After he explained this I remember I was like, Welp, it’s a no-go then. Impossible. Let’s go. But then I realized that he was already getting started. I think I even said something like, we’re not really doing this are we? To which he replied, we’re going to need a couple pick axes and shovels. (That was just the beginning of my long career of running to get things for that man.)
We worked for hours. We took off our cumbersome coats and worked past the cold and beyond our hunger. For a few minutes, I remember it felt romantic and even sexy, but that quickly passed. He wasn’t thinking like that. He was too busy doing the work, and in time, I was too. At one point he looked up at me grinning like a kid. “We’re basically beavers,” he said.

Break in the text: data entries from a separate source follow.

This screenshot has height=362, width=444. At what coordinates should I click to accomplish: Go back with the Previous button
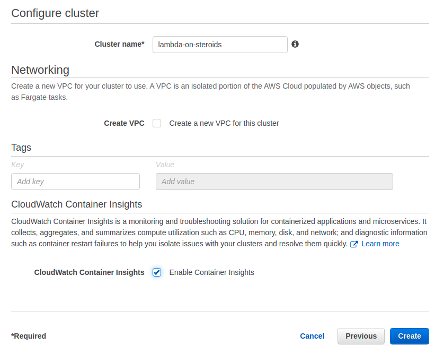(x=361, y=336)
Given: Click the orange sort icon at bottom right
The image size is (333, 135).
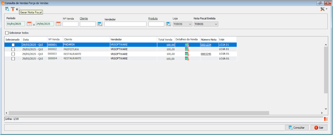Looking at the screenshot, I should click(x=325, y=119).
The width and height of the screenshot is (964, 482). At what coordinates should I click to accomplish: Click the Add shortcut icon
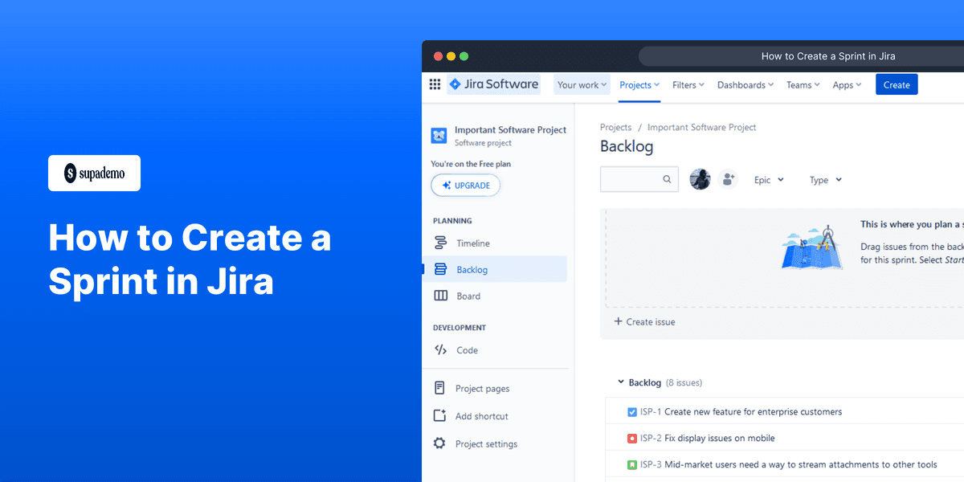[x=439, y=416]
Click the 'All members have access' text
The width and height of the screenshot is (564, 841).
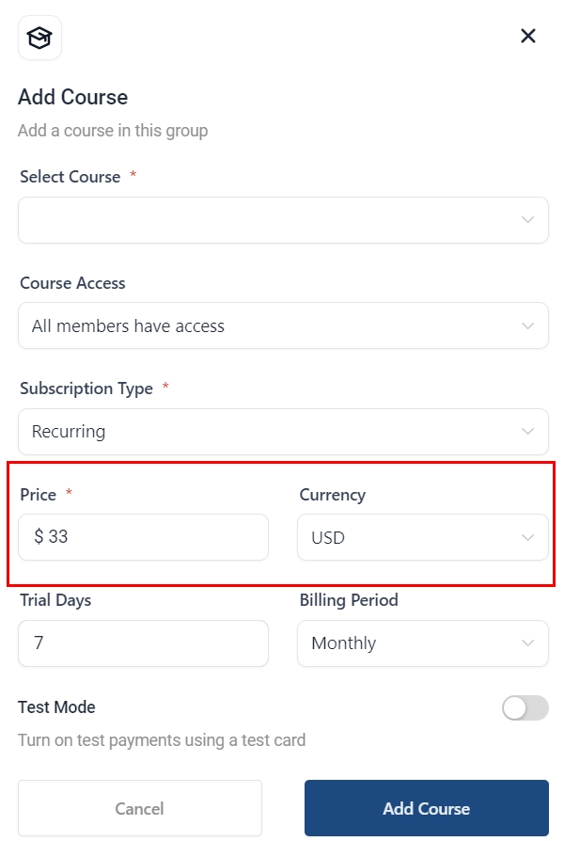pyautogui.click(x=128, y=326)
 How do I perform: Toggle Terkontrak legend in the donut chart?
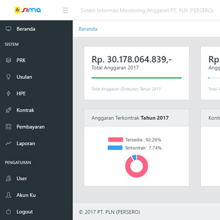(134, 148)
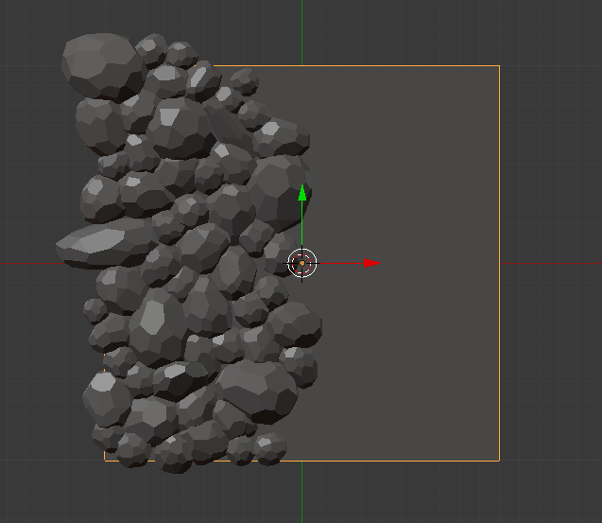Select the largest rock at top-left of pile
602x523 pixels.
point(99,64)
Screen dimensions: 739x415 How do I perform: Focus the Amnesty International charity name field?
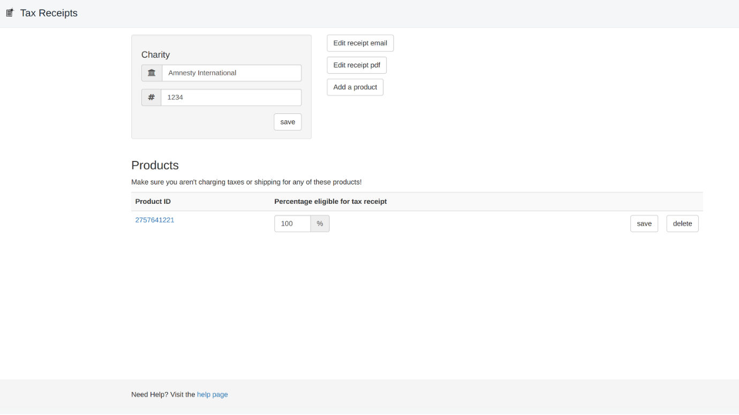point(231,73)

And so we built a dam that day. We built it with little trees and big sticks and covered it over with mud thatched deep in grassroots. We laid the Iris blades over the top of it, just for looks. And it held back the raging water and it kept us out of trouble.
But more than that, it was just one of many days that made us friends. It’s a familiar truth that to be friends with someone you need to work together, to have a shared mission and purpose, at the very least an interest. But it can be hard to manufacture this. It comes best when it comes naturally, surprisingly. We learned that being friends was just as fun as being lovers, and often a lot more useful. We learned that we could depend on each other in challenges which seem to come up frequently in real life, and which modern dating often fails to adequately portray. Not that building dams in the rain is something we do every day, or even a single day since…
But sometimes in the evening when the baby wants to cluster feed and it’s dinnertime and half of the food ends up on the floor and everyone needs baths and the bedtime routine is less than pleasant with fussy kids who “aren’t tired” in a house that is somehow still a mess despite my best efforts, I remember that day we stood waist deep in the pond and worked in the rain. I remember that I thought we couldn’t do it, but we did. I remember that I didn’t give up because he didn’t. And I figure if we made a dam together, surely we can make a home too.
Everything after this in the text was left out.